Nous sommes mieux renseignés sur l’époque de Malachie que sur son origine et son histoire. Comme Aggée et Zacharie, il exerça son ministère après l’exil; il fut même le dernier des prophètes de l’Ancien Testament, dont il clôt très noblement la série (c'est pour ce motif que les Juifs l'ont nommé le « sceau des prophètes ». De nos jours, on a dit très gracieusement de lui, dans le même sens, qu' « il est sans doute comme une soirée tardive, qui termine un long jour, mais qu'il est aussi, en même temps, le crépuscule du matin, qui annonce un jour magnifique. »). On le prouve, non seulement par la place assignée à son livre dans le canon biblique (sur cet argument, voyez les pages 259 et 260 du tome 5), et par la tradition, qui est très claire sur ce point, mais encore par ses propres paroles. Au temps de son activité prophètique, les Juifs de Juda avaient à leur tête, non pas un chef indépendant, mais un gouverneur (d'après l'hébreu, un pâhâh. Voyez Agg. 1, 2 et la note), qui dépendait d’une autorité suprême (cf. 1, 8b); or, cette circonstance prouve que c’était encore l’ère de la domination persane. De plus, la reconstruction du temple était un fait accompli (elle fut achevée l'an 516 avant J.-C., la sixième année du règne de Darius, fils d'Hystaspe. Cf. Esdr. 6, 15), et le culte avait été entièrement réorganisé (cf. 1, 10, et 3, 1, 10); ce qui n’était point le cas à l’époque d’Aggée et de Zacharie (voyez les pages 541 et 554). Enfin, il existe une ressemblance si frappante entre la description que Malachie a tracée des défauts de ses coreligionnaires et celle que nous a laissée Néhémie sur le même sujet (comp. Mal. 2, 8 et Neh. 13, 29; Mal. 2, 10-16 et Neh. 13, 23-27; Mal. 3, 8-12 et Neh. 13, 10-12), qu’il paraît évident que ces deux saints personnages étaient contemporains. Nous pouvons préciser davantage encore : comme Néhémie rapporte cette description à la dernière période de son ministère en Judée, c’est-à-dire vers l’an 433 avant J .-C. , il est vraisemblable que telle est aussi la vraie date à laquelle Malachie exerça son rôle et écrivit son petit volume (voyez Neh. 1, 1b; 2, 1; 13, 6 et les notes).

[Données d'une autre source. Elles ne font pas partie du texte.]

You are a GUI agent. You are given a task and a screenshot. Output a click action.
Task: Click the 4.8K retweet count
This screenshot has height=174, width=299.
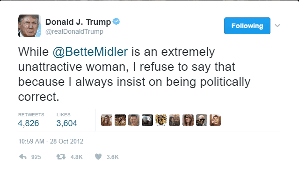coord(76,157)
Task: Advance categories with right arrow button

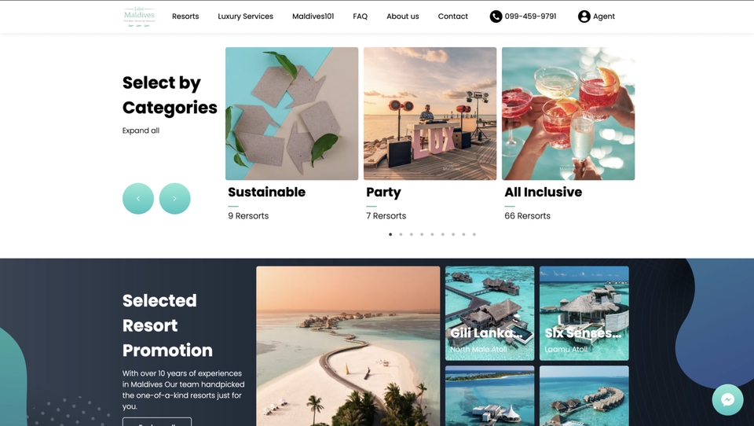Action: pos(174,198)
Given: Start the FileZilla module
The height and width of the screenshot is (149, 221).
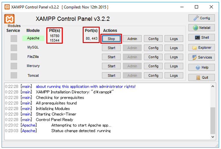Looking at the screenshot, I should point(111,57).
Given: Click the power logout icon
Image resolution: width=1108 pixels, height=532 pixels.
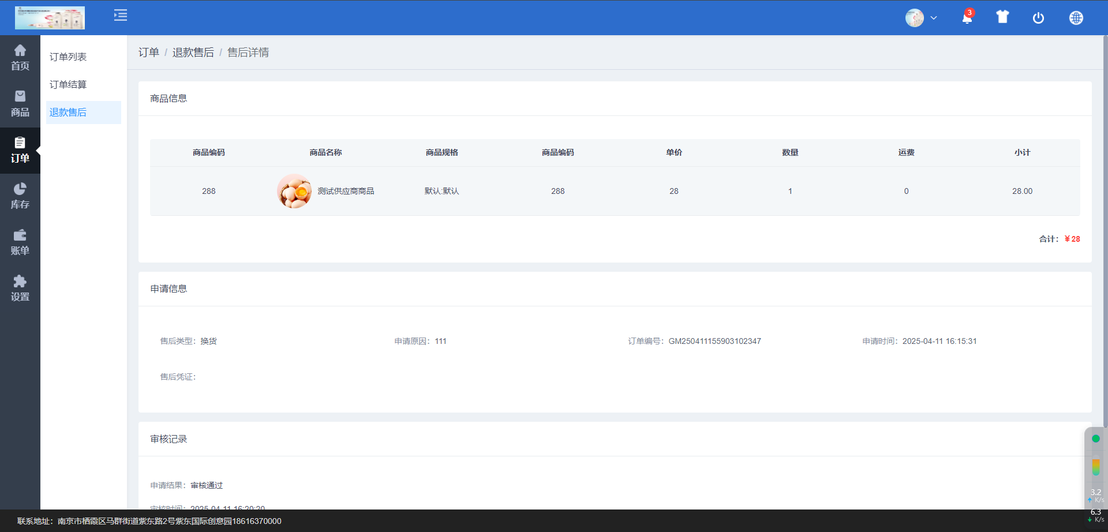Looking at the screenshot, I should click(1038, 18).
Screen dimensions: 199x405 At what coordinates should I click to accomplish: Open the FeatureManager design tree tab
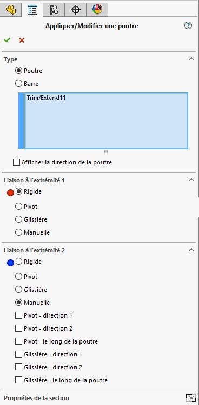pyautogui.click(x=11, y=10)
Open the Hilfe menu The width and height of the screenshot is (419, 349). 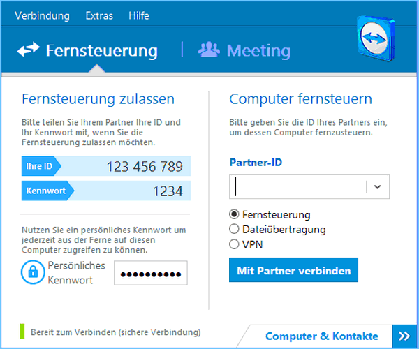point(139,15)
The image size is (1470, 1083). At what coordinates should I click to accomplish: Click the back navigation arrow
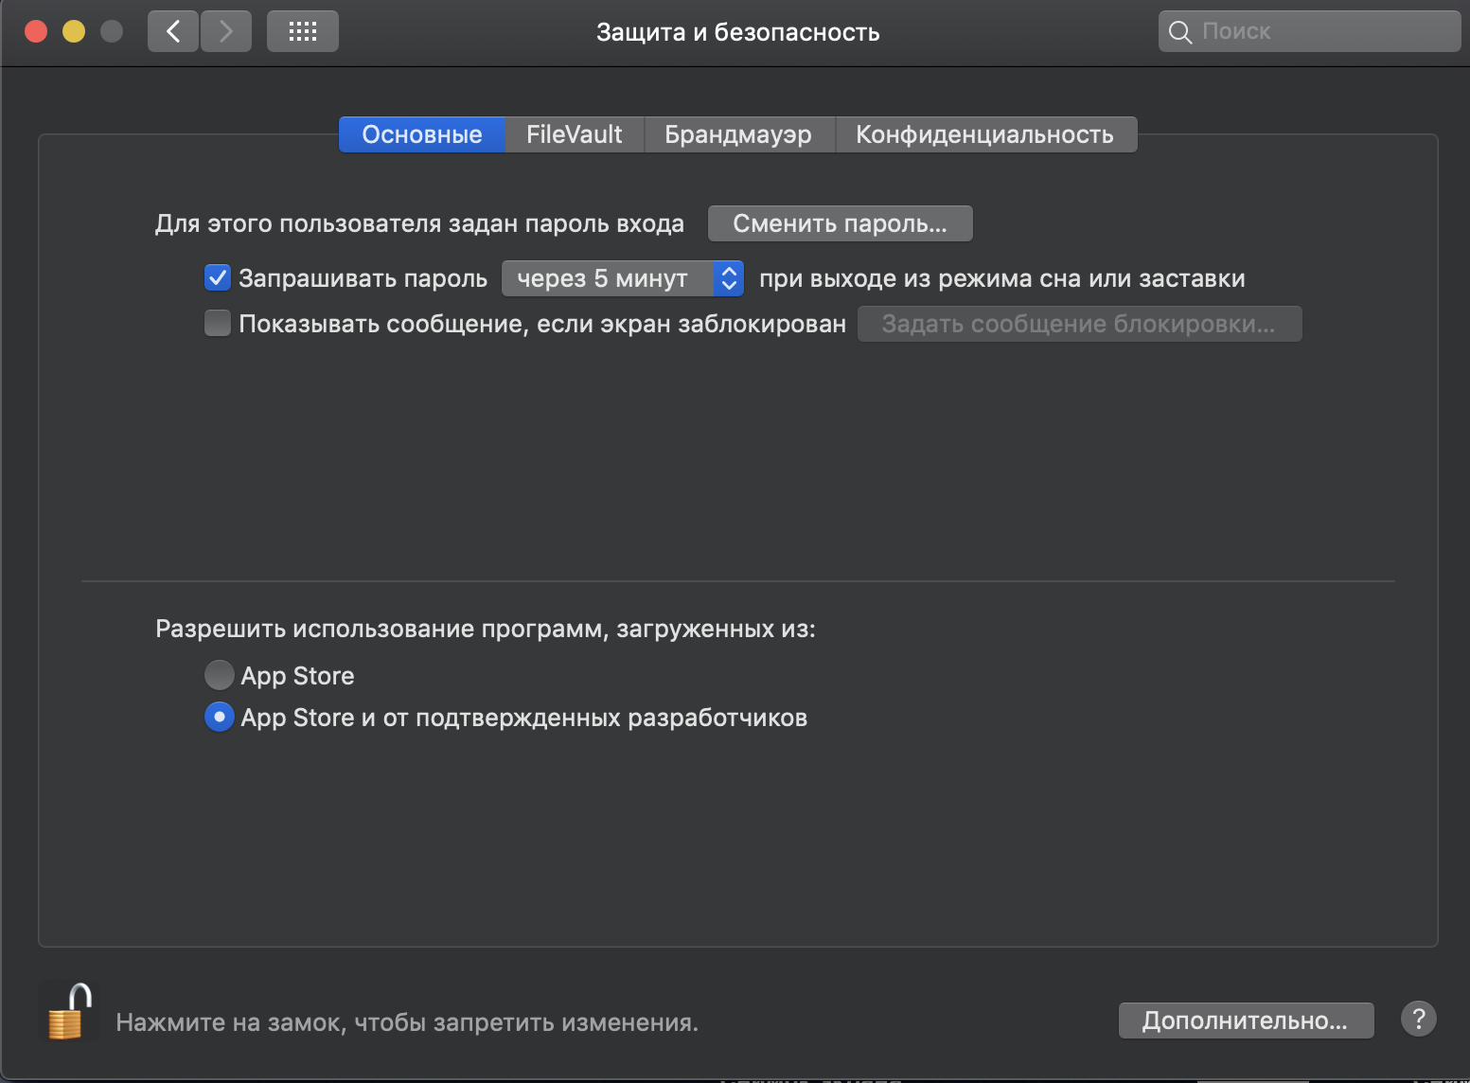click(x=172, y=30)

L’état moral des Juifs en Palestine était alors bien loin d’être parfait. Une profonde dépression s’était produite sous ce rapport depuis les jours meilleurs où Aggée et Zacharie promulguaient leurs oracles. Malachie nous montre la nation théocratique mécontente de son Dieu, parce qu’elle trouvait les promesses de prospérité, annoncées par les prophètes précédents, trop lentes à se réaliser. Elle doutait de la bonté et même de la justice de Jéhovah. De là un relâchement considérable dans les mœurs du peuple. Malachie lutta de toutes ses forces contre l’envahissement de cet esprit mauvais (le Talmud le range aussi, avec Aggée et Zacharie, parmi les membres de la grande Synagogue).

Le sujet et la division du livre. — L’oracle de Malachie (l'authenticité n'a pas été attaquée sérieusement, et ne pouvait pas l'être) ne contient qu’un seul discours, remarquable par son unité, et dont le caractère prédominant est le blâme, le reproche. Prenant pour point de départ l’amour paternel du Seigneur envers les Juifs (cf. 1, 2), le prophète décrit la manière dont cet amour a été méprise, outragé, soit par les prêtres, qui se conduisaient à l’autel d’une façon scandaleuse, soit par la masse du peuple, qui transgressait ouvertement la loi. Aussi proclame-t-il bien haut que Jéhovah ne tardera pas à se présenter comme un juge sévère, pour châtier tous les coupables; il est vrai qu’en châtiant il purifiera et qu'il préparera ainsi son peuple toujours aimé à recevoir le Messie (le livre de Malachie contient des prédictions messianiques très importantes. Cf. 1, 10-11; 3, 1; 4, 5-6, voyez le commentaire).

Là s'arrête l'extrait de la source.